----- BRANO FORNITO -----

Pubblicato il da Tiberio "Boss" Redaelli

Saper giocare a poker e quindi utilizzare capacità logiche, psicologiche e sopratutto matematiche, può aiutare a trovare un posto di lavoro, oppure è meglio non mettere a conoscenza il possibile datore di lavoro del nostro amato hobby?

Sono anni che il nostro paese e non solo, stà subendo una forte crisi economica e sociale che ha colpito sopratutto i giovani, che fanno molta fatica a trovare un lavoro. I ragazzi disoccupati nei loro curriculum inseriscono la propria formazione e le esperienze lavorative, ma anche hobby e interessi vari. Spesso infatti si consiglia di indicare tutte le occupazioni che vengono in mente, perché magari i datori di lavoro potrebbero essere colpiti da qualcosa in particolare, che in un primo momento potrebbe sembrare irrilevante.

Arriviamo al punto: in tutti i campi del curriculum nominati potrebbe rientrare in qualche modo il poker. Conviene inserirlo oppure no? C'è chi magari per un periodo è stato un poker pro oppure ha lavorato nel settore. Altri invece sono semplicemente pokeristi appassionati e vorrebbero documentare il loro interesse verso un gioco che richiede capacità logiche, psicologiche e matematiche. Qualità che bisognerebbe ostentare e che potrebbero tornare utili in tante mansioni.

----- DATI FORNITI -----

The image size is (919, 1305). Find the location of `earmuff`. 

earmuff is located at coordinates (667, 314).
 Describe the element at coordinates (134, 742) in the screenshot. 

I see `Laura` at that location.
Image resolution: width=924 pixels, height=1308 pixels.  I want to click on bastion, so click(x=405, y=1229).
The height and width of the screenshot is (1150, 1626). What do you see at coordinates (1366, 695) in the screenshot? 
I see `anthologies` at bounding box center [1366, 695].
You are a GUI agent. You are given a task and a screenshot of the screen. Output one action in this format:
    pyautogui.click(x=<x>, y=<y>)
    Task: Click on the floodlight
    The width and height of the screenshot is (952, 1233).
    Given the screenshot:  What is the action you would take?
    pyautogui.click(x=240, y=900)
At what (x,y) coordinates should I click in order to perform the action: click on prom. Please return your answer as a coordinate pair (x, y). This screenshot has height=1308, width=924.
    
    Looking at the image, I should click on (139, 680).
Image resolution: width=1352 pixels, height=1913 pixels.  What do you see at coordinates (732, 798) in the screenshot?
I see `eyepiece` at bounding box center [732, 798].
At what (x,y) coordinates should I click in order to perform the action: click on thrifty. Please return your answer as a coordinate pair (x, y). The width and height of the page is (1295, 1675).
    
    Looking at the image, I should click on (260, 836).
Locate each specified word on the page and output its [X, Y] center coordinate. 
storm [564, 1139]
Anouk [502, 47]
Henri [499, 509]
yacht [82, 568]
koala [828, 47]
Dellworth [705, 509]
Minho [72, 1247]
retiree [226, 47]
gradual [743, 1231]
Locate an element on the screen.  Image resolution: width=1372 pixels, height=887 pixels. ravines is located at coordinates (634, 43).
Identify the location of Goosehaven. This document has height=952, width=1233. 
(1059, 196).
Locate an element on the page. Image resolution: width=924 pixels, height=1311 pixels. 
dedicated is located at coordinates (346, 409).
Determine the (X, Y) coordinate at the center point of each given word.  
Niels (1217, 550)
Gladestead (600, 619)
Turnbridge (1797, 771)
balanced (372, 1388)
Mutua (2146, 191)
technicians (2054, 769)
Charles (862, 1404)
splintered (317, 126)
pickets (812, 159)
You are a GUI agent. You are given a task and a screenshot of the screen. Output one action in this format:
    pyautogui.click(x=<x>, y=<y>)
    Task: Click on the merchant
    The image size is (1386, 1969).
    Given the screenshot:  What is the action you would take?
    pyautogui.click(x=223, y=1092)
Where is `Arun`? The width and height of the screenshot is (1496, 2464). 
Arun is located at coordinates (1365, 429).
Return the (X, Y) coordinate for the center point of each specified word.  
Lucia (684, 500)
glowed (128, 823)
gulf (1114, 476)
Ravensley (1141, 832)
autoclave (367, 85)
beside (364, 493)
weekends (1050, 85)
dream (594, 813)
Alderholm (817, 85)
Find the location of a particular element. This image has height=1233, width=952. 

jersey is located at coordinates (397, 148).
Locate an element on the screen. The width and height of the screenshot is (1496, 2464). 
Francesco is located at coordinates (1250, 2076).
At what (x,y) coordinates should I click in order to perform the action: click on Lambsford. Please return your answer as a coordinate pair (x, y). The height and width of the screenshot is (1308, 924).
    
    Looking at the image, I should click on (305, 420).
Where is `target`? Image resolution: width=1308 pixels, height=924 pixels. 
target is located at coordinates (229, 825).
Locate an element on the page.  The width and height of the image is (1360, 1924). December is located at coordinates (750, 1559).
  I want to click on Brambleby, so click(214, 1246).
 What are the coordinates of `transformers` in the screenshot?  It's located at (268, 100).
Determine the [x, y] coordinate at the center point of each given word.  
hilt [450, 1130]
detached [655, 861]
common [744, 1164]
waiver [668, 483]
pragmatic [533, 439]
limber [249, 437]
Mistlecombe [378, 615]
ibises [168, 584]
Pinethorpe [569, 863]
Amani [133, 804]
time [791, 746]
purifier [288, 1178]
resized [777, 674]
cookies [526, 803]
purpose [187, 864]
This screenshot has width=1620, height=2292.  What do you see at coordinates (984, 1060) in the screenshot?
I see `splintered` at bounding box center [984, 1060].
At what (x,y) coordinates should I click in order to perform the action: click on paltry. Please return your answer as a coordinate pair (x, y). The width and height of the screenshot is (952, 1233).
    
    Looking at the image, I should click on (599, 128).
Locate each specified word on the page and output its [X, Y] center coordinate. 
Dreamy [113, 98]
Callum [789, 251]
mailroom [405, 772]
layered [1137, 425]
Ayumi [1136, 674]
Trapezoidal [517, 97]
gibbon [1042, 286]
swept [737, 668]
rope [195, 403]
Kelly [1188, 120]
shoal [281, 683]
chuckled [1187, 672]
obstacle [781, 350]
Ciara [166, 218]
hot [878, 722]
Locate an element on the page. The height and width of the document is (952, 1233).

-----

COMPITO A: Elenca le capacità che, secondo il brano sul poker nel curriculum, il gioco richiede.
COMPITO B: Prosegui il brano sul poker nel curriculum a partire dall'ultima frase riportata.
Le voci non servono a nulla in questo lavoro.

RISPOSTA A:
- logiche
- psicologiche
- matematiche

RISPOSTA B:
Sappiamo tutti però quale è il problema. Il nostro potenziale datore di lavoro avrà idea di cos'è il poker sportivo oppure non ne sa niente? È sempre alto il rischio di sbattere contro pregiudizi e luoghi comuni che riguardano il gioco d'azzardo. Meglio quindi essere onesti e raccontare tutto di noi stessi oppure conviene saltare il capitolo poker a piedi pari?

È difficile dare una risposta, dipende molto dalle situazioni e dal tipo di lavoro che cerchiamo. Di certo è un peccato anche solo doversi fare tutte queste domande... Pensate ad esempio ad un appassionato di scacchi che sicuramente non ha problemi a vantarsi del suo gioco preferito.